Text segment
-=-=-=-=-

Motorsport is one the few sports in Uganda comparable to the popularity of football. Its fan base, like for Uganda Cranes or Masaza cup tournament, comprise diehards who follow it whenever it goes.
What however makes motorsport stand out is its capacity to change the local economy of whatever place the sport takes place.
As Uganda recovers from the battering of Covid-19 against sports among other activities, veteran rally driver, Desh Kananura says one game that shall lift the spirits of Ugandans to regain their confidence is motorsport.
Desh, a Kampala businessman, and a notorious motorsport diehard, spoke to www.watchdoguganda.com on why he believes motorsport is a catalyst that can reawaken Ugandans who believe the year has been wasted due to the global pandemic.
Desh says he last attended a motorsport activity in January 2020 in Garuga, shortly before the lockdown, and speaks about the game with nostalgia.
“It has been a blackout,” he says when I asked him about prospects of going behind the wheels. He says he last went behind the wheels in 2017, but at least he has been attending motorsport events.
“The total silence of the engines bothers me,” he confessed at his Panamera office in Naguru.
“Motorsport is something Ugandans love. It is like a cult,” Desh, reveals, adding that when you see diehards following cars to Kabale, Rwanda, Mbale, everywhere, you realise there is something phenomenal about this sport.
Although motorsport is an expensive game, and many players need sponsorships to survive in the game, Kananura says, he believes the time has come for Corporate Uganda to realise that no sport shifts the mood of localities like the sound of car rallies. Motorsport changes localities. Life is never the same after it.
“This is something that gives mileage to sponsors,” he says, pointing to why aggressive sponsors like Shell (Vivo Energy) always book top drivers to market their brand and products.
Desh who introduced KFC to motor rallies, recalls the days when the fast food company was his sponsor, he discovered that many people fell in love with KFC because of its presence on the circuit.
“More so, when these companies support the sport, it has a trickling effect on many people in terms of employment, experiences, tourism, among others,” the 2015 Pearl of Africa motor rally champion says.
Desh narrates that in 2016\17, a rally was organized in Kabale. After the sport, testimonies flowed, saying, nothing like it had happened in Kabale in more than 30 years.
“No food, drinks, hotel, meats, chicken, snacks, were left in the town.” Desh recalls, small traders say after the rally. “Fans and rally teams left a lot of money in the town, which boosted the local market of the town.” This stimulation happens to every place the sport goes. Be it in Mukono, Busiika, Masaka or Mbale.
Desh says after covid-19 is done, he encourages the leadership of motorsport, headed by Dipu Ruparelia, to get on their feet and take this exciting sport across the country.
He also asks that the game goes digital because analogue motorsport discourages many drivers.
“We need the sport to move with a generation whose timings are in real time and less complaints come in with improved technology.”

-=-=-=-=-

Dataset
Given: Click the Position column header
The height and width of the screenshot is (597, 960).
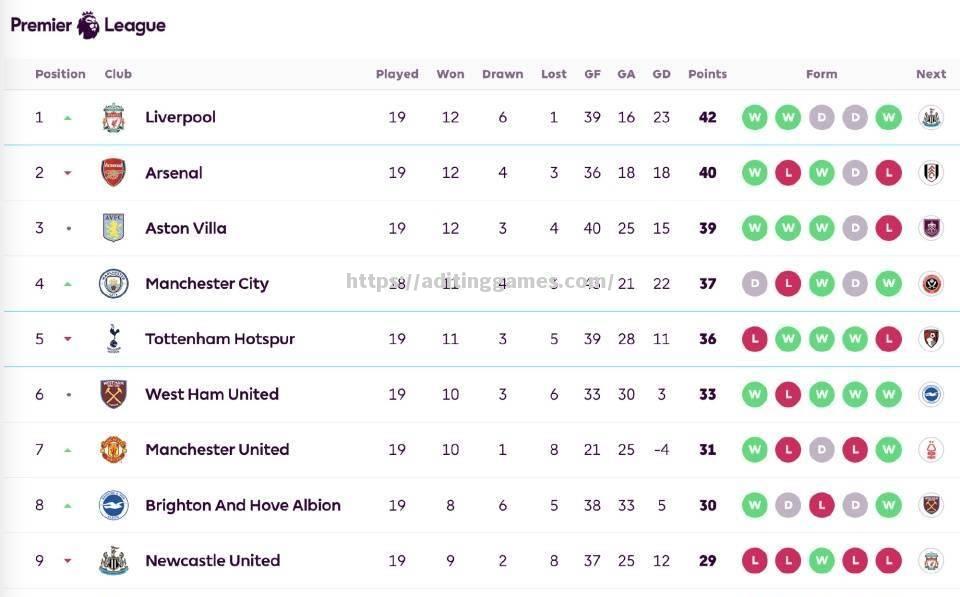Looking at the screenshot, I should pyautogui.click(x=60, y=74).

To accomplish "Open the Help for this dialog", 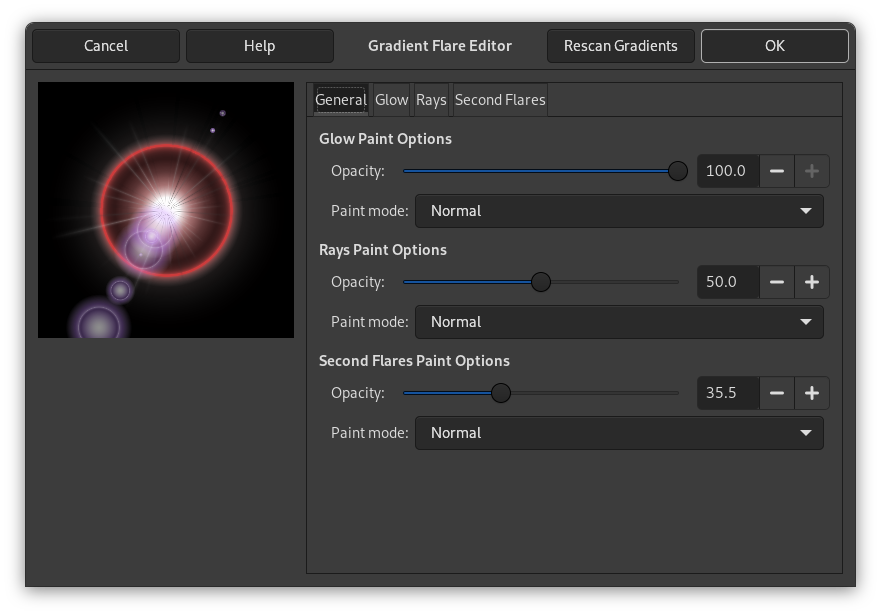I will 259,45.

-=-=-=-=-

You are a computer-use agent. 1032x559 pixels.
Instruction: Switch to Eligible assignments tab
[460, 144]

-=-=-=-=-

Prompt A
Answer these from the article on Ugandan motorsport:
(i) Where and when did Desh last attend a motorsport activity?
(ii) In what year did he last go behind the wheels?
(iii) Who heads the leadership of motorsport?
Prompt B
From the article on Ugandan motorsport, return the passage that begins at the words "Motorsport is one" and ends after the words "whenever it goes.", copied with no changes.
Prompt C
Say whether each statement agrees with the article on Ugandan motorsport, and quote the words that decide it:
(i) Desh was the 2015 Pearl of Africa motor rally champion.
(ii) Desh's office is in Kabale.
(iii) Desh wants motorsport to remain analogue.

Task solution A
(i) In Garuga, in January 2020.
(ii) 2017.
(iii) Dipu Ruparelia.

Task solution B
Motorsport is one the few sports in Uganda comparable to the popularity of football. Its fan base, like for Uganda Cranes or Masaza cup tournament, comprise diehards who follow it whenever it goes.

Task solution C
(i) Yes: "the 2015 Pearl of Africa motor rally champion says"
(ii) No: "he confessed at his Panamera office in Naguru"
(iii) No: "He also asks that the game goes digital because analogue motorsport discourages many drivers."